**TAREA**
En el texto sobre la ministra de Defensa, ¿cuántas horas se combatió bajo fuego de morteros en Afganistán?

**TEXTO**
+++

Estoy con la ministra de Defensa. Hasta la muerte. A mí tampoco me parece bien que nuestros pesqueros en el Índico lleven a bordo soldados españoles que los defiendan de los piratas. Otros países, como Francia, sí lo hacen; pero todo el mundo sabe que los franceses son unos fascistas de toda la vida, y les gusta mucho darle al gatillo, como si estuvieran siempre en Dien Bien Fú. Unos peliculeros fantasmas, es lo que son. Nada que ver con la sobria serenidad española. Además, como muchos gabachos salen rubios, desprecian a los subsaharianos afroamericanos de color y no les importa darles matarile sin complejos; como cuando pillaron a aquellos pobres somalíes que sólo disparaban y secuestraban para ganarse la vida, los pobres, y les dieron las suyas y las del pulpo, en vez de pagar humanitariamente el rescate, como hicimos nosotros, y hasta luego Lucas. Pero España, no. Aquí las fuerzas armadas las tenemos para otras cosas. Para combatir seis horas bajo fuego de morteros en Afganistán, por ejemplo, y que luego la ministra del ramo sostenga, mirándote con firmeza castrense a los ojos, que aquello no es misión de guerra, sino actuación humanitaria de paz cuyas reglas de confrontación, según los protocolos coyunturales intrínsecos, requieren cierta esporádica contundencia. Por eso allí al enemigo no se le llama enemigo, sino elemento incontrolado. O como mucho, cuando la ministra va a hacerse alguna foto y abrir telediario, diablillos traviesos y picaruelos gamberretes. Talibancillos díscolos que con una pizca más de democracia occidental serán pronto ciudadanos de provecho, con crédito en el banco y barbacoa los domingos. Por su parte, los soldados que patrullan cada día jugándose los aparejos los llaman de otra forma. De hijoputas para arriba. Pero, cuando eso ocurre, la ministra no está allí pegando tiros y comiéndose el marrón. Comprendámosla. Está aquí, y no lo oye.

+++

**DATOS PROPORCIONADOS**
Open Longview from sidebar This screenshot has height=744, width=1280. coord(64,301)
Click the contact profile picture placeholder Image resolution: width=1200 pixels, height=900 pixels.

+++

**RESPUESTA**
Seis horas.